Münchner Merkur, 17.3.2012
THOMAS WILLMANN
 
Konzert, München, 15. März 2012
 
Der strahlende Held
 
Jonas Kaufmann und Andris Nelsons in der Münchner Philharmonie
 
Vier Sonnenaufgänge an einem Abend - kein astronomisches Phänomen, sondern eine kleine musikalische Sternstunde. Das ließen schon die ersten Lichtreflexionen auf Debussys „La Mer" ahnen: Andris Nelsons' Dirigierstab brachte die Oberfläche organisch zum Kräuseln, Schwappen - und das City of Birmingham Symphony Orchestra setzte die Vorgaben perfekt um. Jede Instrumentengruppe wie aus einem Guss; in die Gesamtmischung klar erkennbar, aber nahtlos eingefügt. Ein Klang zum drin Versinken, ohne die Besinnung zu verlieren. Schon weil unzählige Details wachrissen - wie das saubere Flageolett der Ruhe vor dem Sturm.

Nach diesem Gleißen das finstere „Nun will die Sonn' so hell, aufgehen" aus Mahlers „Kindertotenliedern": Die Holzbläser (mit BR-Fagott-Verstärkung) schmiegten ihr Timbre eng an das von Jonas Kaufmanns Tenor. Ensemble wie Solist hatten ergreifende kammermusikalische Konzentration und Contenance, die Trauer und Verzweiflung nur Millimeterspalten öffnete. Sie hielten das rechte Maß, um die Frage nach der Wahrhaftigkeit des naiven Wanderlieder-Trosts, der jenseits-Utopie offenzulassen. Schade, dass die Stille in der Philharmonie zerklatscht wurde.

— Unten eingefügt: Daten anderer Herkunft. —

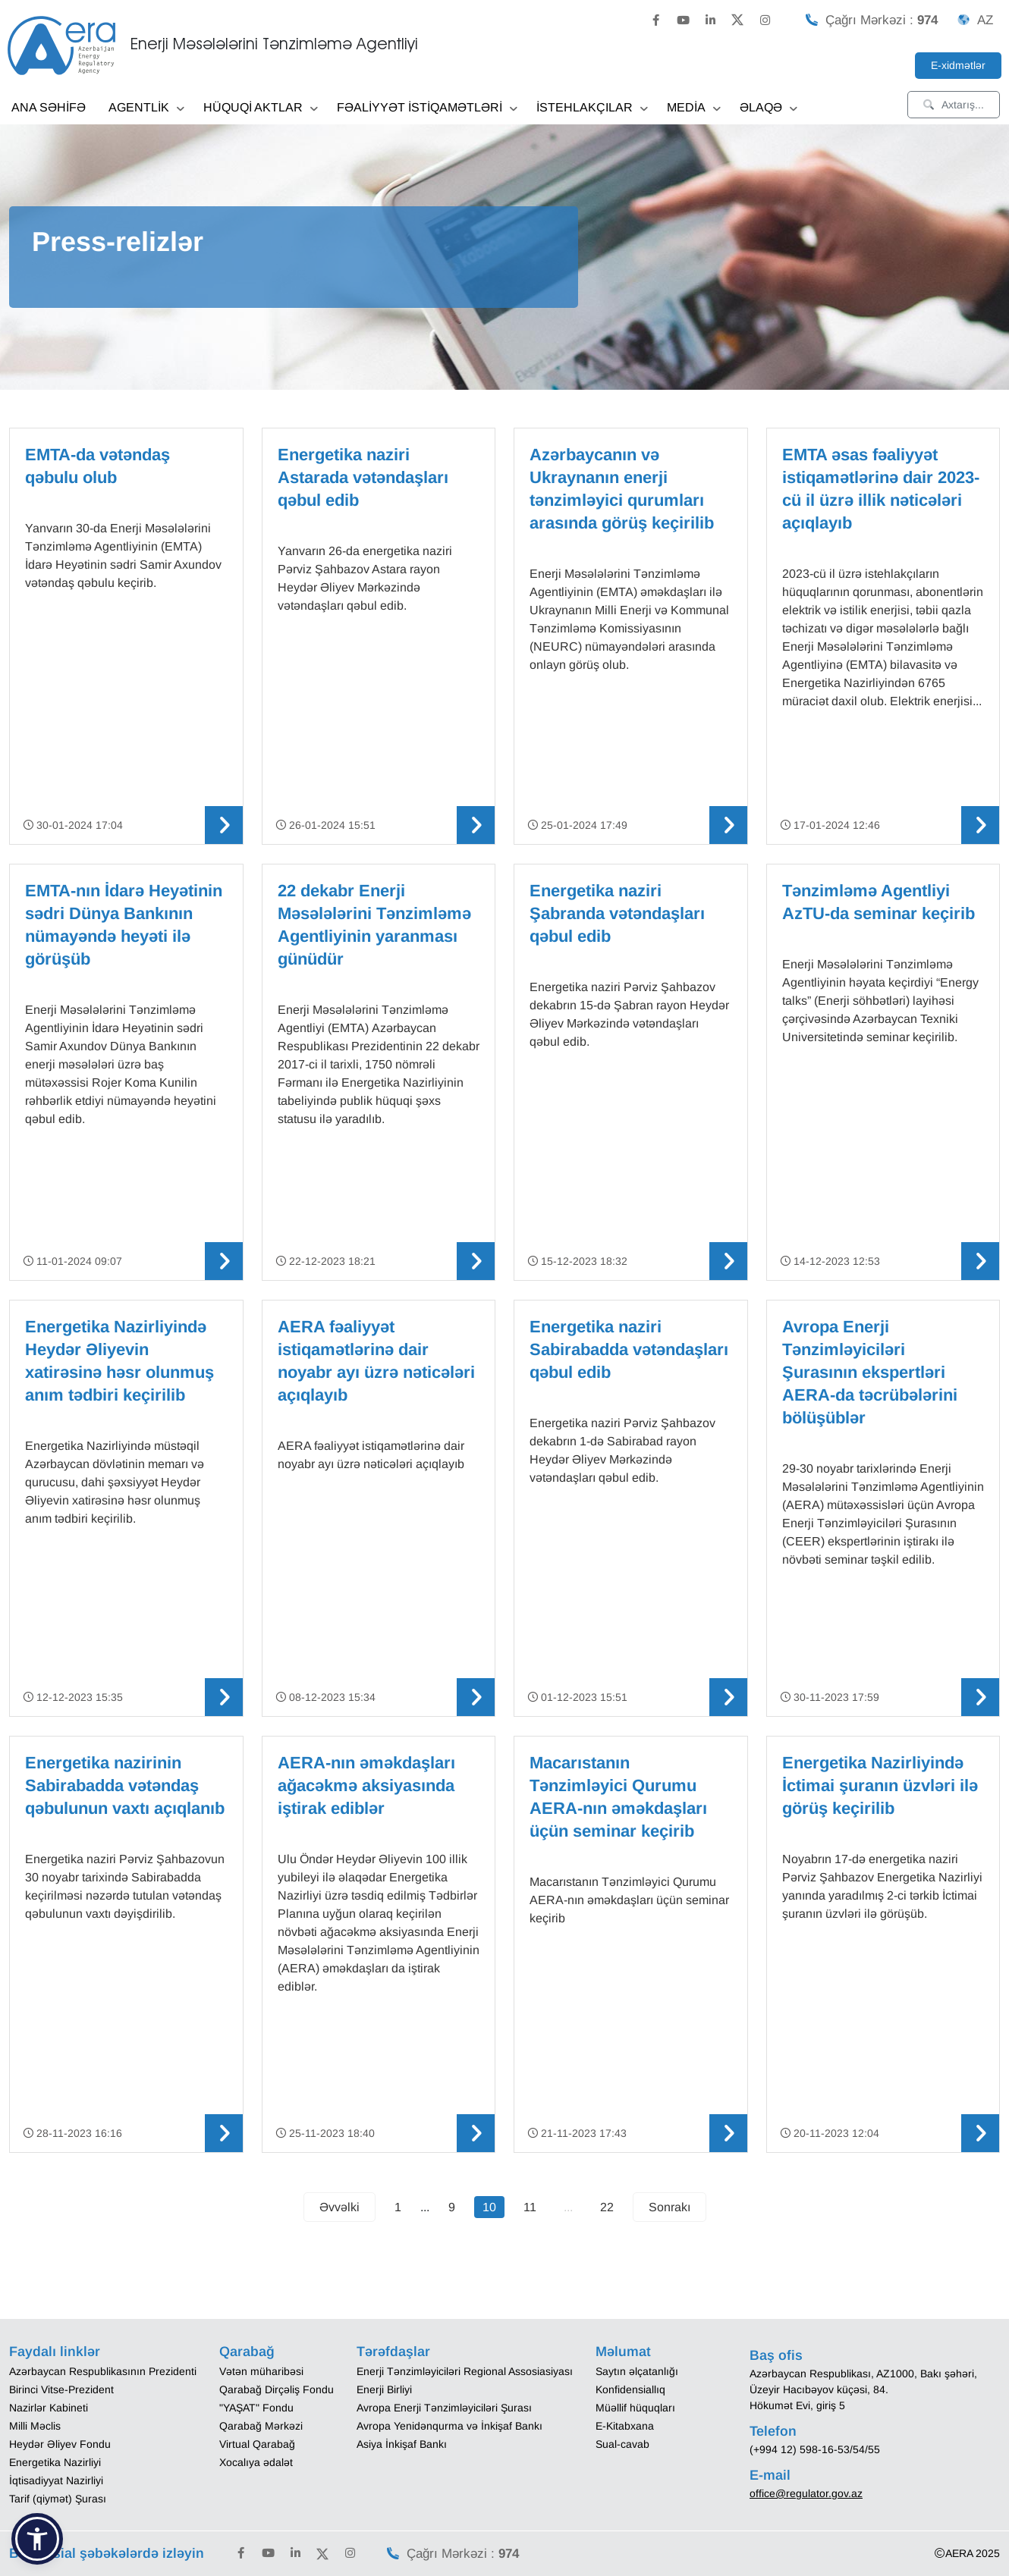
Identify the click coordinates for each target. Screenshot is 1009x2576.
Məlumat (623, 2351)
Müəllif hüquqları (635, 2408)
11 (529, 2207)
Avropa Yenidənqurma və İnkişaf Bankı (449, 2426)
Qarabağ (247, 2351)
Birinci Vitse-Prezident (61, 2389)
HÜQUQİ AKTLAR (260, 109)
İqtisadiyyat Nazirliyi (56, 2480)
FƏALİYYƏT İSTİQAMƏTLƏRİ (427, 109)
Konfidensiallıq (630, 2389)
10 (489, 2207)
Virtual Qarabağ (257, 2444)
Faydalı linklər (54, 2351)
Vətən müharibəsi (261, 2371)
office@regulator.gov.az (806, 2493)
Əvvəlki (339, 2207)
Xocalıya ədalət (256, 2462)
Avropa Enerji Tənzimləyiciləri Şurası (444, 2408)
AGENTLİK (146, 109)
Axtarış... (953, 105)
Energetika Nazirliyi (55, 2462)
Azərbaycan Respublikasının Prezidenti (102, 2371)
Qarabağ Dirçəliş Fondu (276, 2389)
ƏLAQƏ (768, 109)
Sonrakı (669, 2207)
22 (607, 2207)
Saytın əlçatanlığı (637, 2371)
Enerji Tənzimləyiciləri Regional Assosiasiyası (465, 2371)
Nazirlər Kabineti (48, 2408)
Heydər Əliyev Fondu (60, 2444)
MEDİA (694, 109)
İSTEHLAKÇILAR (592, 109)
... (568, 2207)
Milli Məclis (35, 2426)
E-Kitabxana (625, 2426)
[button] (37, 2539)
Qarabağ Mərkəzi (261, 2426)
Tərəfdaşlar (393, 2351)
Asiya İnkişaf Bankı (402, 2444)
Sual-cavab (622, 2444)
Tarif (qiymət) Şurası (57, 2499)
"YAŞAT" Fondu (256, 2408)
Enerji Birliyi (384, 2389)
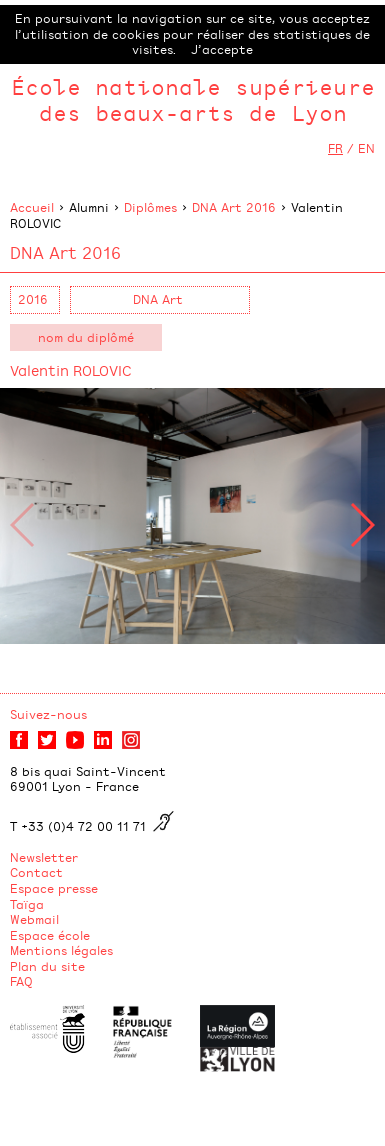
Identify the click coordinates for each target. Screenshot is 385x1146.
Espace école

Dass die stimmliche Enge mancher Höhen hier nur psychologisch war, bewies das gelöste, butterweiche „Und morgen wird die Sonne wieder scheinen" der Strauss-Lieder-Auswahl danach. Bei der konnte Kaufmann heldisch strahlen - dank Nelsons ohne jede theatralisch-plüschige Übertreibung. Der Tagesanbruch in Ravels zweiter „Daphnis et Chloé"- Suite wurde von einem fabelhaften Vogelkonzert, einem großartigen Flötensolo empfangen. Und selbst der bacchanalische Kehraus bewahrte die Qualitäten: Lichte Farben, Licht eines ordnenden Geistes. Helle Begeisterung!